The Turkish staff as well as the Geneva-based organizers were exceedingly friendly to this Israeli reporter. They tried to arrange interviews with high-profile participants, but I had more success simply buttonholing leaders like Abbas and Egypt’s Amr Moussa; some officials, including from non-Arab states, canceled after first having agreed to be interviewed.

Israeli businessman Yossi Vardi, center, was one of 10 Israelis at the WEF in Istanbul (photo credit: Raphael Ahren/The Times of Israel)
Israeli businessman Yossi Vardi, center, was one of 10 Israelis at the WEF in Istanbul (photo credit: Raphael Ahren/The Times of Israel)

“I feel they don’t want to offend their hosts,” one WEF staffer said, referring to the Israeli-Turkish diplomatic impasse. Another factor, though, as one Israeli businessman said, could be the shocking truth that the world doesn’t revolve around Israel.

Whatever the rest of the world thinks, though, the Turkish media certainly does keep a keen eye on Israel, especially regarding the flotilla incident and the demanded apology.

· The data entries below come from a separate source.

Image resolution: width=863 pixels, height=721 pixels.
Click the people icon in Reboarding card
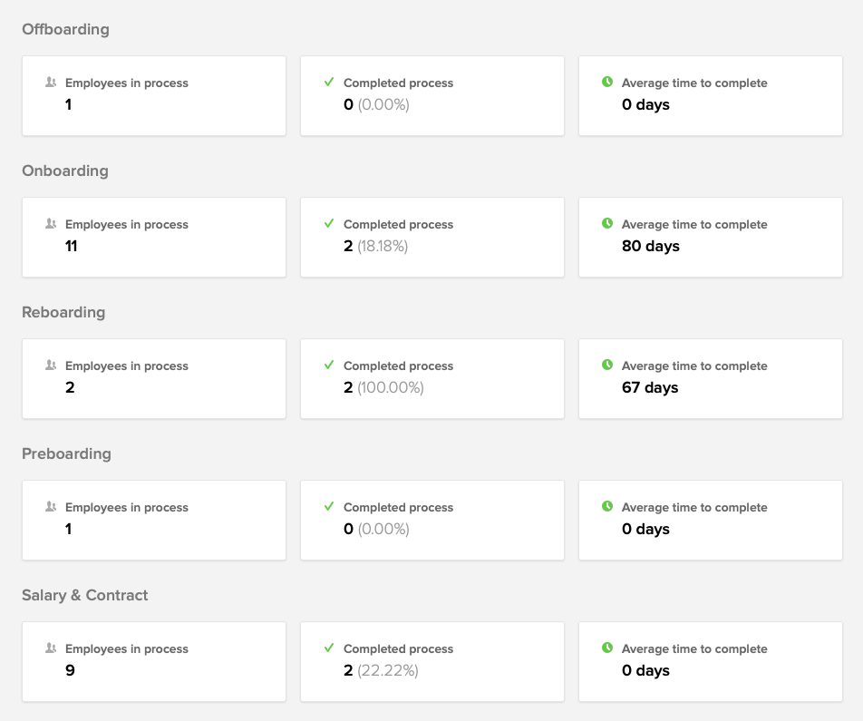pos(51,365)
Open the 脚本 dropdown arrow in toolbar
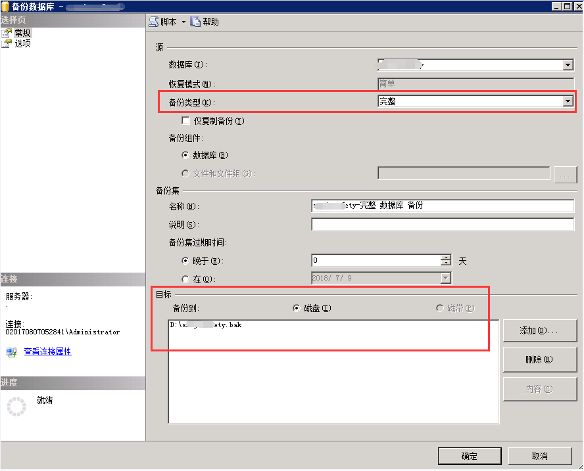Image resolution: width=584 pixels, height=471 pixels. click(x=183, y=22)
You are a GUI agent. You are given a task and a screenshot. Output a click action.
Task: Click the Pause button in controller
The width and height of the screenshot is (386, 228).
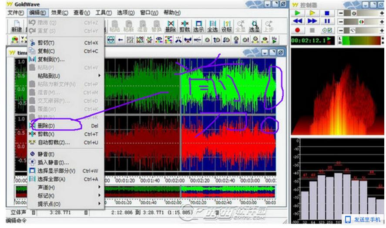(x=327, y=21)
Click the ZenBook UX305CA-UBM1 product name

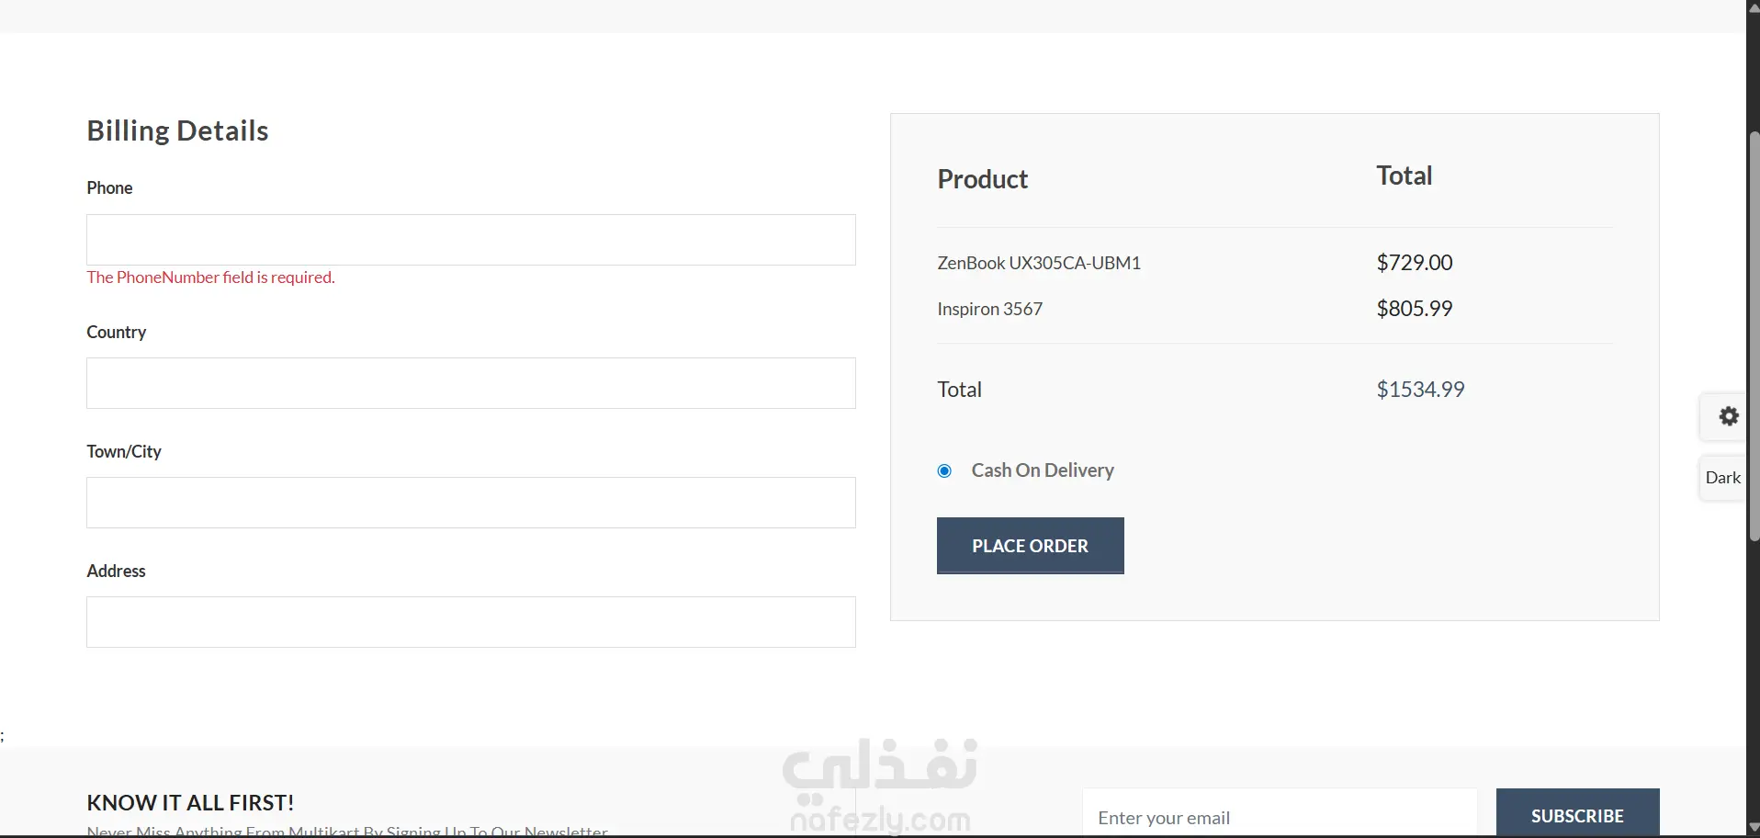pyautogui.click(x=1038, y=263)
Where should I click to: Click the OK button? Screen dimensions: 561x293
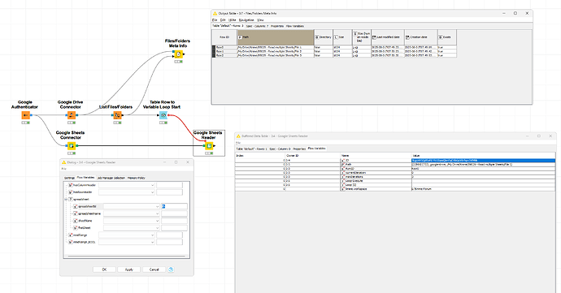point(104,269)
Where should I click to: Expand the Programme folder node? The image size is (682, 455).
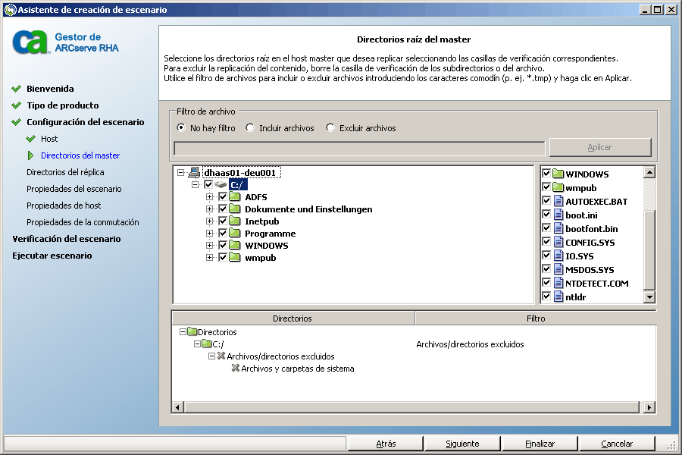click(x=209, y=234)
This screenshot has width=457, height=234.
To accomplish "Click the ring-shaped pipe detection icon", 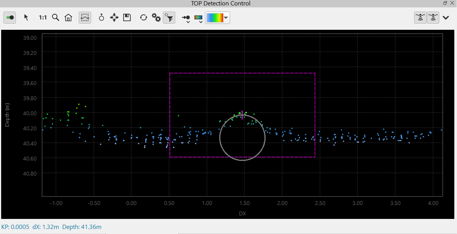I will pos(102,18).
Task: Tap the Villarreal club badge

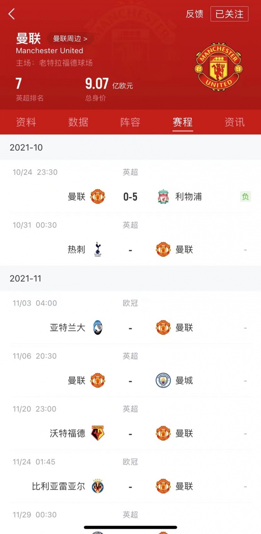Action: click(98, 486)
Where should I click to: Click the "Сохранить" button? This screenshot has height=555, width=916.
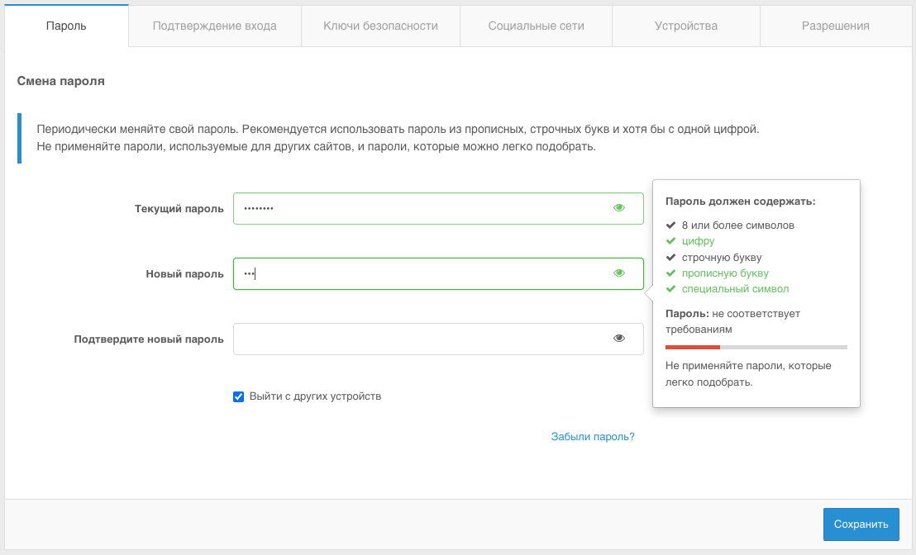coord(861,524)
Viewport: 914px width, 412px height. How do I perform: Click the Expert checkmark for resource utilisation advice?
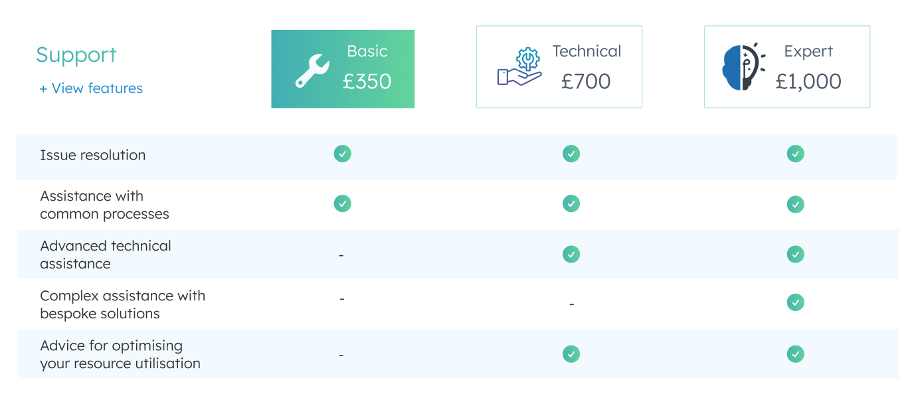[x=795, y=354]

The press had a field day during the conference with reports of comments by Foreign Minister Avigdor Liberman, who said Israel shouldn’t apologize for the flotilla raid just as the Americans didn’t apologize for mistakenly killing 24 Pakistanis in a drone strike last November.

“Yet another Israeli refusal to apologize for the deaths of nine Turks,” one front-page story blared. Another reported, somewhat sneeringly, that the foreign minister from Jerusalem “once again reiterated an Israeli claim that soldiers who boarded the Mavi Marmara and clashed with those on the ship were clearly exercising their right to self-defense.”

A third paper, on an inside page, adorned a straight news story on the Marmara-Pakistan parallel drawn by Liberman with the following observation: “A US investigation found that US forces, given what information they had available at the time, acted in self-defense and with appropriate force after being fired upon.” The notion that the Israeli commandos aboard by Marmara had similarly felt their lives to be at risk, in the face of thugs wielding clubs and iron bars, did not seem to merit remotely serious consideration.

The same day’s Turkish papers did report some good news about the Jews — in their local sections: The Jewish community of the remote Van province, near the Iranian border, inaugurated a new school in the presence of government officials and Chief Rabbi Isak Haleva. The new building is a “sign of patriotism,” one paper reported Haleva as saying.

In the media, as in diplomacy, the prime minister evidently sets the tone. As the absence of Israelis at his WEF summit and his encounter with the rabbi signaled, Erdogan’s Turkey isn’t interested in hearing the Israeli side of stories, but is pleased to declare that its own Jews are safe and well.